- What you need to do
Below are records with pictures. Reproduce exactly the lines from the line with "Click the arrow button right of GPIO dropdown" to the line with "Given: Switch to the Channels tab", inclusive, and leave each picture out.

- Data provided
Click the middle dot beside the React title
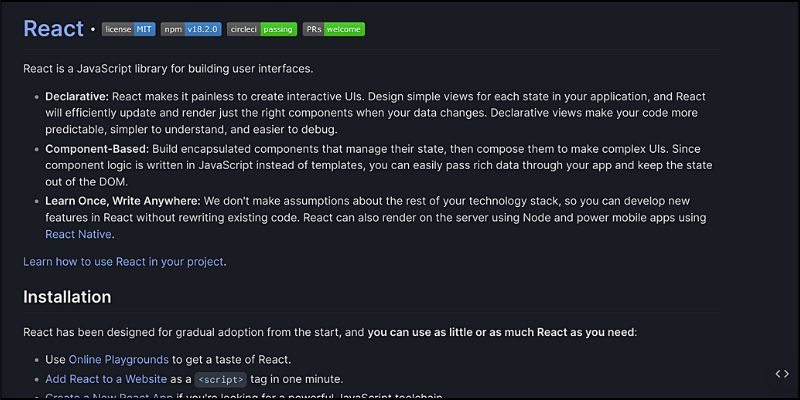 (93, 30)
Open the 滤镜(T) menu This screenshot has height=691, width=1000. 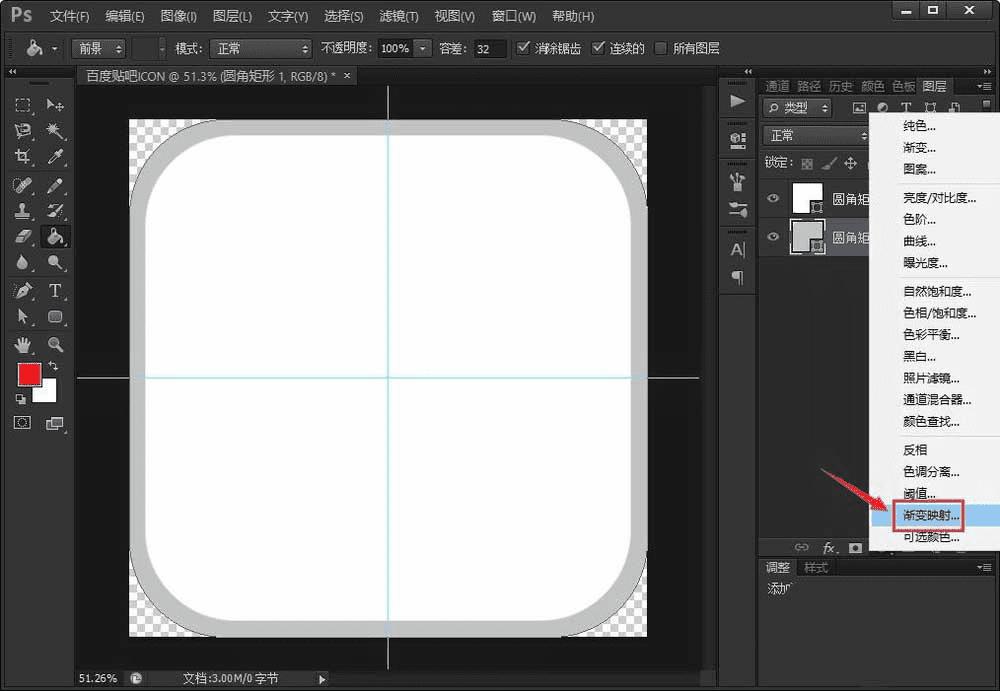399,16
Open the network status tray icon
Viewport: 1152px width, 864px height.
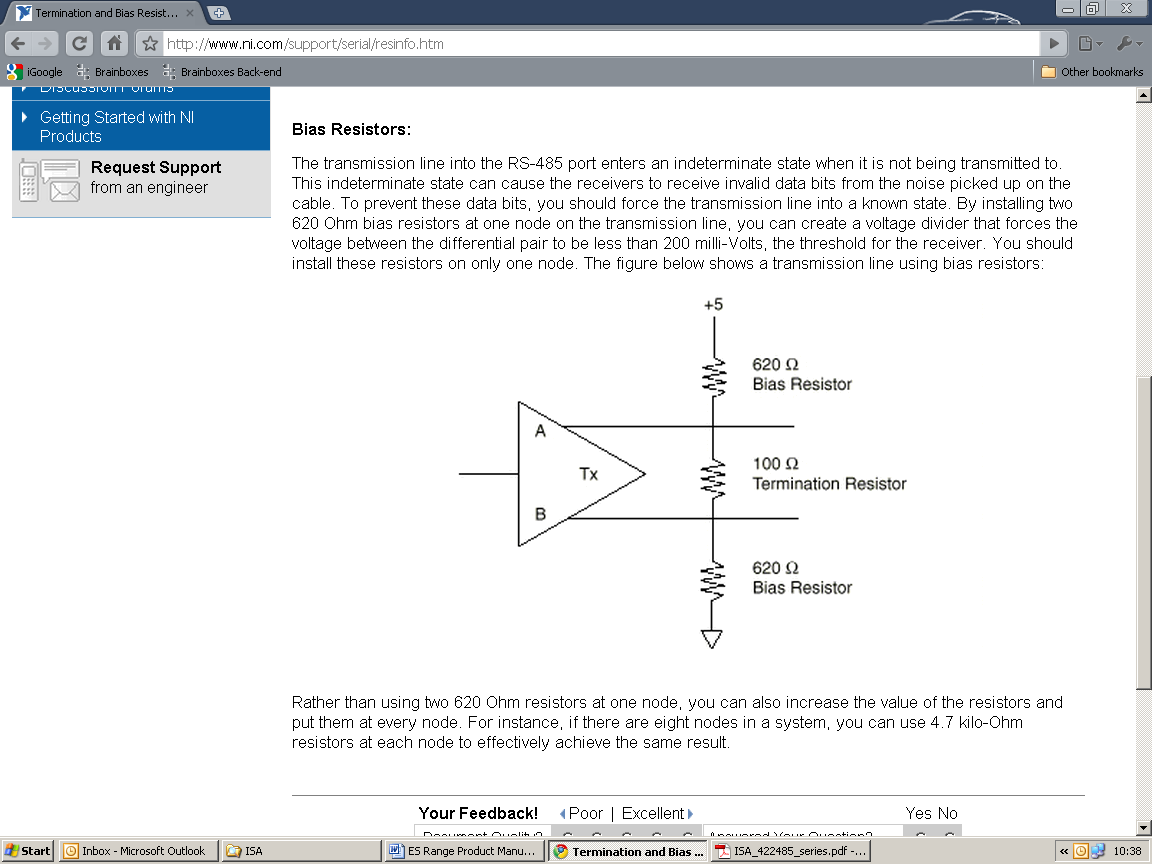tap(1097, 851)
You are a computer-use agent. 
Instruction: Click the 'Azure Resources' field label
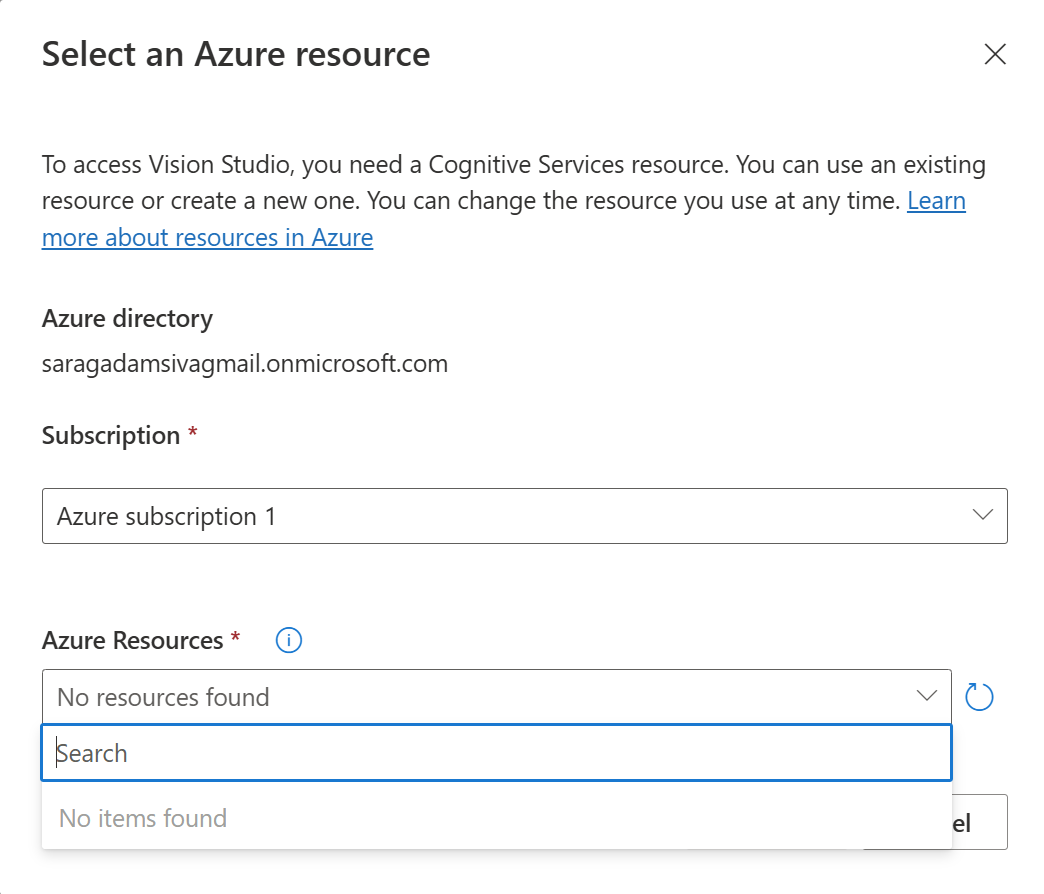[x=132, y=641]
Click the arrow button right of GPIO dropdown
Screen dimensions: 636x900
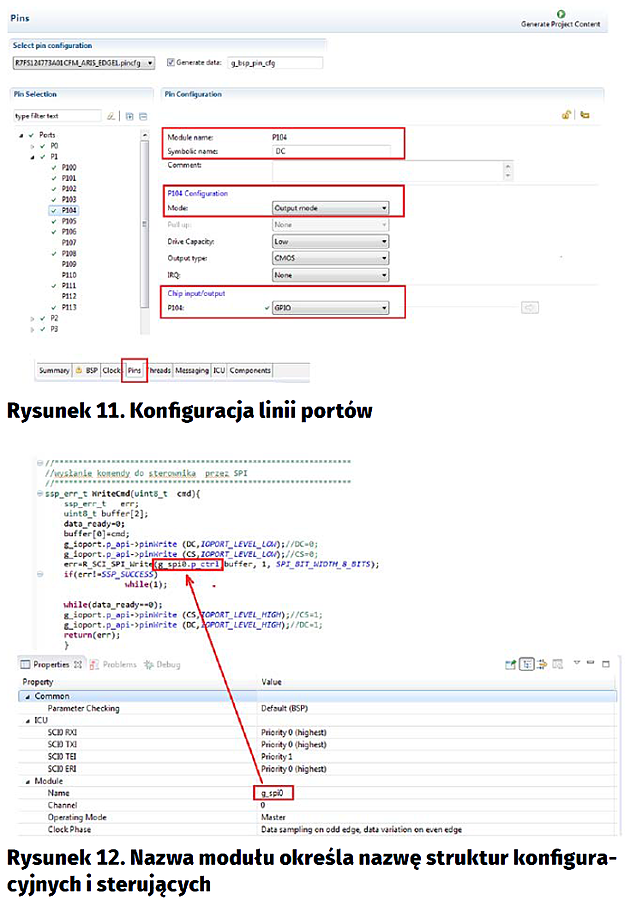(x=530, y=308)
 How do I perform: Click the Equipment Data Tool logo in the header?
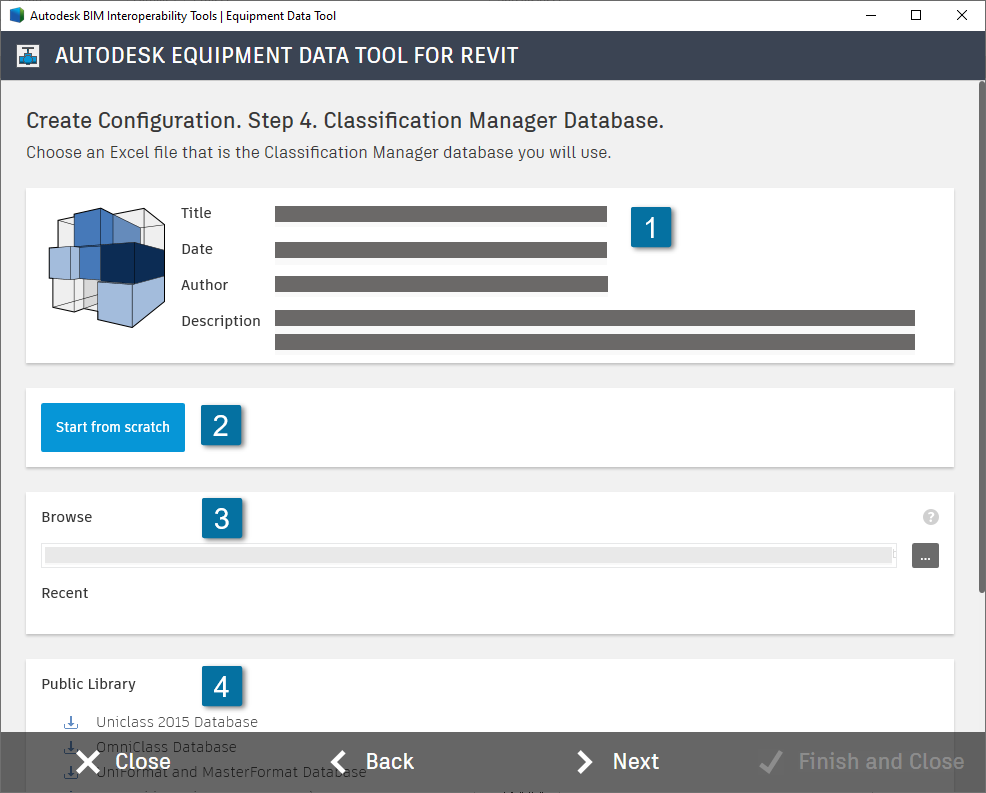(27, 55)
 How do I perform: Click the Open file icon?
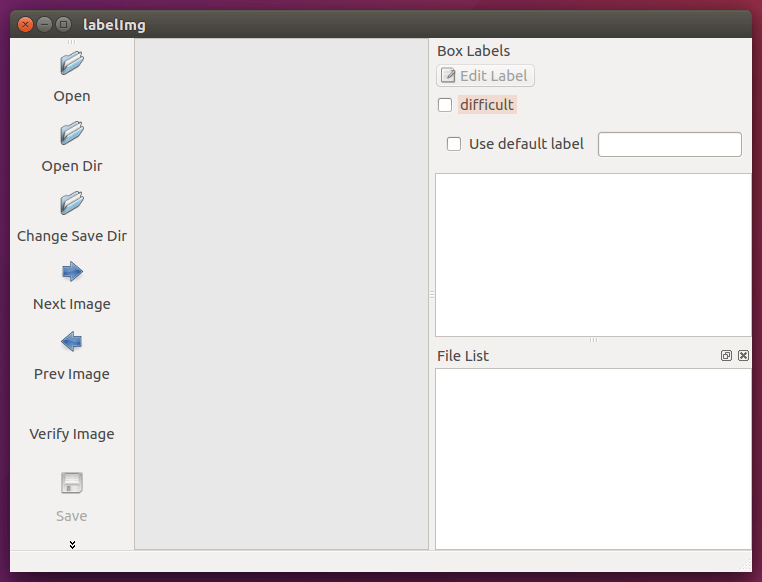[72, 64]
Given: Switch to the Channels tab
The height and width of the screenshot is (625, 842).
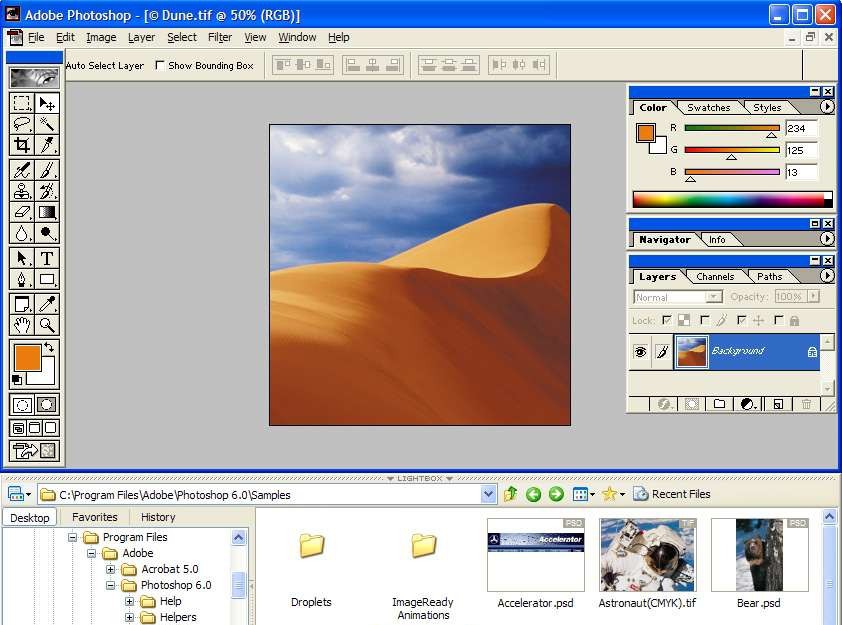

- Solution
Click the arrow button right of GPIO dropdown
Screen dimensions: 636x900
(x=530, y=308)
 How do I perform: Click the Equipment Data Tool logo in the header?
(27, 55)
 How do I perform: Click the Open file icon?
[72, 64]
Given: Switch to the Channels tab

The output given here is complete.